> _WHAT IS NEEDED_:
Return all of the following data line for line, with nothing changed.

> _RECORD EXCERPTS_:
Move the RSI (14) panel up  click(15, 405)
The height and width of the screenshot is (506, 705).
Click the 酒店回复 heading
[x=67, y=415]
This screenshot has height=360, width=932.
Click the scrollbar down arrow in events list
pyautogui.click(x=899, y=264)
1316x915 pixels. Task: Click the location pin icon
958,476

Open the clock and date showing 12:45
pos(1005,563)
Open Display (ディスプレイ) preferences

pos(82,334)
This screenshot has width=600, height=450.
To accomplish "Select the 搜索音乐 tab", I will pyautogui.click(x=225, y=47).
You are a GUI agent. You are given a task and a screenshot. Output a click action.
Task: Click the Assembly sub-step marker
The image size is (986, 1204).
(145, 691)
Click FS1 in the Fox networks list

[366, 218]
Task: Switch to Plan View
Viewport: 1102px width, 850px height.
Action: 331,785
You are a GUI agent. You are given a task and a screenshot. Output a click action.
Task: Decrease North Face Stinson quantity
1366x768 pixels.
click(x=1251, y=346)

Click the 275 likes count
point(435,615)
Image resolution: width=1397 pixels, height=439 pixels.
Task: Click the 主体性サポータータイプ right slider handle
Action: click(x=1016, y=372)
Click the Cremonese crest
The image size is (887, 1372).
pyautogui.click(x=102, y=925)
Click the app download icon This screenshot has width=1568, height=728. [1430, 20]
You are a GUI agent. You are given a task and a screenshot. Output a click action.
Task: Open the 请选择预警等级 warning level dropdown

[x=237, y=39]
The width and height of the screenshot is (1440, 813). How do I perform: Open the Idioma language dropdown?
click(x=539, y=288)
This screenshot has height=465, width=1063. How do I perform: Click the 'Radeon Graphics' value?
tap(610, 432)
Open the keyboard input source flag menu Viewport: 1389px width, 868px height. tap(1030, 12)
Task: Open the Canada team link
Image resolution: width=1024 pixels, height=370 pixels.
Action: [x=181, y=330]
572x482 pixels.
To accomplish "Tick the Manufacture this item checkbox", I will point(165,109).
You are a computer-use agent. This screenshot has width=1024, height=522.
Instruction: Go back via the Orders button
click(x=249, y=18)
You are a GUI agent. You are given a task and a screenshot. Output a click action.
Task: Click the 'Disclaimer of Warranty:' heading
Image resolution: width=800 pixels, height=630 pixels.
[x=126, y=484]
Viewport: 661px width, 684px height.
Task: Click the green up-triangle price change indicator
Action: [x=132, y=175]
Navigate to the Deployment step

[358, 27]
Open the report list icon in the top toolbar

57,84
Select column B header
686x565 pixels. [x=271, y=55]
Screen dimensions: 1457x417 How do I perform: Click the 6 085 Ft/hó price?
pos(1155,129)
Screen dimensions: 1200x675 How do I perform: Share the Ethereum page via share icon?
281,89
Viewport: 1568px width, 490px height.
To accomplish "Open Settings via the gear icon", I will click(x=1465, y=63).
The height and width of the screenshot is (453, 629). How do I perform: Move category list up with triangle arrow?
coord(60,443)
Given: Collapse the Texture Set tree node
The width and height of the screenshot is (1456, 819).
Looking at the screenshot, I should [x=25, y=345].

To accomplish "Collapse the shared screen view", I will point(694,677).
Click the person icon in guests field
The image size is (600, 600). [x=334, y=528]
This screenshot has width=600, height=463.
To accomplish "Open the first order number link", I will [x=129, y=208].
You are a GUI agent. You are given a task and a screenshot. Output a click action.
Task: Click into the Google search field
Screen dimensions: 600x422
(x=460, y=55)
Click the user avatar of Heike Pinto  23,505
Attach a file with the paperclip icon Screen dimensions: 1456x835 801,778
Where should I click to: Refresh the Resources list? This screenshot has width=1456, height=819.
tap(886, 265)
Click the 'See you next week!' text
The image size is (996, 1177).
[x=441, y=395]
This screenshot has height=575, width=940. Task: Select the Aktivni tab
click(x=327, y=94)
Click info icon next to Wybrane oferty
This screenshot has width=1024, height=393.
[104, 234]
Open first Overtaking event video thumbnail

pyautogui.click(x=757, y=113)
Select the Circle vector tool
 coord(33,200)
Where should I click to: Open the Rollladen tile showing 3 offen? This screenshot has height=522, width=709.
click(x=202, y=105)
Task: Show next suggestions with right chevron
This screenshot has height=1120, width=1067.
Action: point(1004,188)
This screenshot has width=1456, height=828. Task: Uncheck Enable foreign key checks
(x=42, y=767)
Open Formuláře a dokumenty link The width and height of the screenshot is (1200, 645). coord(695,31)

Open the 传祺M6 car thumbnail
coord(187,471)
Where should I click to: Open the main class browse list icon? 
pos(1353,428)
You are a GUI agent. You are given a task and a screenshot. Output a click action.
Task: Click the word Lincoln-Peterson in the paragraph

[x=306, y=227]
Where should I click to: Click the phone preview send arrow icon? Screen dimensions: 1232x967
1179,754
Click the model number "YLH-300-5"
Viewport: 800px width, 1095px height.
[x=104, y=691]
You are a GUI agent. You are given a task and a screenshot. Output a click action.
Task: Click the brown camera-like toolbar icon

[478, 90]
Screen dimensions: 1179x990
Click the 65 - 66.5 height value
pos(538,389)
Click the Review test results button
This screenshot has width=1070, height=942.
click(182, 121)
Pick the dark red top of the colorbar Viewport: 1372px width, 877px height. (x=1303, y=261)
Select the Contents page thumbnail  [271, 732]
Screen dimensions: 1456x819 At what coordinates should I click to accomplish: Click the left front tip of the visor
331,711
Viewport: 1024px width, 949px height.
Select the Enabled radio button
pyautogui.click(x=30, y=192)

> _COMPLETED TASK_:
Move the RSI (14) panel up  click(15, 405)
The height and width of the screenshot is (506, 705).
Click the 酒店回复 heading
[x=67, y=415]
This screenshot has height=360, width=932.
Click the scrollbar down arrow in events list
pyautogui.click(x=899, y=264)
1316x915 pixels. Task: Click the location pin icon
958,476

Open the clock and date showing 12:45
pos(1005,563)
Open Display (ディスプレイ) preferences

pos(82,334)
This screenshot has width=600, height=450.
To accomplish "Select the 搜索音乐 tab", I will pyautogui.click(x=225, y=47).
You are a GUI agent. You are given a task and a screenshot. Output a click action.
Task: Click the Assembly sub-step marker
The image size is (986, 1204).
(145, 691)
Click FS1 in the Fox networks list

[366, 218]
Task: Switch to Plan View
Viewport: 1102px width, 850px height.
Action: 331,785
You are a GUI agent. You are given a task and a screenshot. Output a click action.
Task: Decrease North Face Stinson quantity
1366x768 pixels.
click(x=1251, y=346)

Click the 275 likes count
point(435,615)
Image resolution: width=1397 pixels, height=439 pixels.
Task: Click the 主体性サポータータイプ right slider handle
Action: click(x=1016, y=372)
Click the Cremonese crest
The image size is (887, 1372).
pyautogui.click(x=102, y=925)
Click the app download icon This screenshot has width=1568, height=728. [1430, 20]
You are a GUI agent. You are given a task and a screenshot. Output a click action.
Task: Open the 请选择预警等级 warning level dropdown

[x=237, y=39]
The width and height of the screenshot is (1440, 813). How do I perform: Open the Idioma language dropdown?
click(x=539, y=288)
This screenshot has height=465, width=1063. How do I perform: Click the 'Radeon Graphics' value?
tap(610, 432)
Open the keyboard input source flag menu Viewport: 1389px width, 868px height. tap(1030, 12)
Task: Open the Canada team link
Image resolution: width=1024 pixels, height=370 pixels.
Action: [x=181, y=330]
572x482 pixels.
To accomplish "Tick the Manufacture this item checkbox", I will point(165,109).
You are a computer-use agent. This screenshot has width=1024, height=522.
Instruction: Go back via the Orders button
click(x=249, y=18)
You are a GUI agent. You are given a task and a screenshot. Output a click action.
Task: Click the 'Disclaimer of Warranty:' heading
Image resolution: width=800 pixels, height=630 pixels.
[x=126, y=484]
Viewport: 661px width, 684px height.
Task: Click the green up-triangle price change indicator
Action: [x=132, y=175]
Navigate to the Deployment step

[358, 27]
Open the report list icon in the top toolbar

57,84
Select column B header
686x565 pixels. [x=271, y=55]
Screen dimensions: 1457x417 How do I perform: Click the 6 085 Ft/hó price?
pos(1155,129)
Screen dimensions: 1200x675 How do I perform: Share the Ethereum page via share icon?
281,89
Viewport: 1568px width, 490px height.
To accomplish "Open Settings via the gear icon", I will click(x=1465, y=63).
The height and width of the screenshot is (453, 629). How do I perform: Move category list up with triangle arrow?
coord(60,443)
Given: Collapse the Texture Set tree node
The width and height of the screenshot is (1456, 819).
Looking at the screenshot, I should [x=25, y=345].

To accomplish "Collapse the shared screen view", I will point(694,677).
Click the person icon in guests field
The image size is (600, 600). [x=334, y=528]
This screenshot has width=600, height=463.
To accomplish "Open the first order number link", I will [x=129, y=208].
You are a GUI agent. You are given a task and a screenshot. Output a click action.
Task: Click into the Google search field
Screen dimensions: 600x422
(x=460, y=55)
Click the user avatar of Heike Pinto  23,505
Attach a file with the paperclip icon Screen dimensions: 1456x835 801,778
Where should I click to: Refresh the Resources list? This screenshot has width=1456, height=819.
tap(886, 265)
Click the 'See you next week!' text
The image size is (996, 1177).
[x=441, y=395]
This screenshot has height=575, width=940. Task: Select the Aktivni tab
click(x=327, y=94)
Click info icon next to Wybrane oferty
This screenshot has width=1024, height=393.
[104, 234]
Open first Overtaking event video thumbnail

pyautogui.click(x=757, y=113)
Select the Circle vector tool
 coord(33,200)
Where should I click to: Open the Rollladen tile showing 3 offen? This screenshot has height=522, width=709.
click(x=202, y=105)
Task: Show next suggestions with right chevron
This screenshot has height=1120, width=1067.
Action: point(1004,188)
This screenshot has width=1456, height=828. Task: Uncheck Enable foreign key checks
(x=42, y=767)
Open Formuláře a dokumenty link The width and height of the screenshot is (1200, 645). coord(695,31)

Open the 传祺M6 car thumbnail
coord(187,471)
Where should I click to: Open the main class browse list icon? 
pos(1353,428)
You are a GUI agent. You are given a task and a screenshot. Output a click action.
Task: Click the word Lincoln-Peterson in the paragraph

[x=306, y=227]
Where should I click to: Click the phone preview send arrow icon? Screen dimensions: 1232x967
1179,754
Click the model number "YLH-300-5"
Viewport: 800px width, 1095px height.
[x=104, y=691]
You are a GUI agent. You are given a task and a screenshot. Output a click action.
Task: Click the brown camera-like toolbar icon

[478, 90]
Screen dimensions: 1179x990
Click the 65 - 66.5 height value
pos(538,389)
Click the Review test results button
This screenshot has width=1070, height=942.
click(182, 121)
Pick the dark red top of the colorbar Viewport: 1372px width, 877px height. (x=1303, y=261)
Select the Contents page thumbnail  [271, 732]
Screen dimensions: 1456x819 At what coordinates should I click to accomplish: Click the left front tip of the visor
331,711
Viewport: 1024px width, 949px height.
Select the Enabled radio button
pyautogui.click(x=30, y=192)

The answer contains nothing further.